*Action item*
Below are records; reproduce exactly the lines from the one that has "Open the 6-1 score link" through the one that has "Task: Restart the", ends included, and nothing more.

╭─ Extracted records

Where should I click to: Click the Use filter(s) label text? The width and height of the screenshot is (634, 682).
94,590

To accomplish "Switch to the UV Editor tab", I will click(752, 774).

╰─
╭─ Extracted records

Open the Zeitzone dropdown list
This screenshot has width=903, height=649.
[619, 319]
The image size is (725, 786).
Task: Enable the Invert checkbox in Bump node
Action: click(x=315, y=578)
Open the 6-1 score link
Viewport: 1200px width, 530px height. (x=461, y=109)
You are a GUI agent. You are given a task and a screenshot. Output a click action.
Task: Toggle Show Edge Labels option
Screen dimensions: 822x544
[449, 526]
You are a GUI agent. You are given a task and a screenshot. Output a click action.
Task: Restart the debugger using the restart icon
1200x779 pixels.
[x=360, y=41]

╰─

*Exercise answer*
Open the 6-1 score link
Viewport: 1200px width, 530px height. (x=461, y=109)
You are a GUI agent. You are given a task and a screenshot. Output a click action.
Task: Toggle Show Edge Labels option
Screen dimensions: 822x544
[449, 526]
You are a GUI agent. You are given a task and a screenshot. Output a click action.
Task: Restart the debugger using the restart icon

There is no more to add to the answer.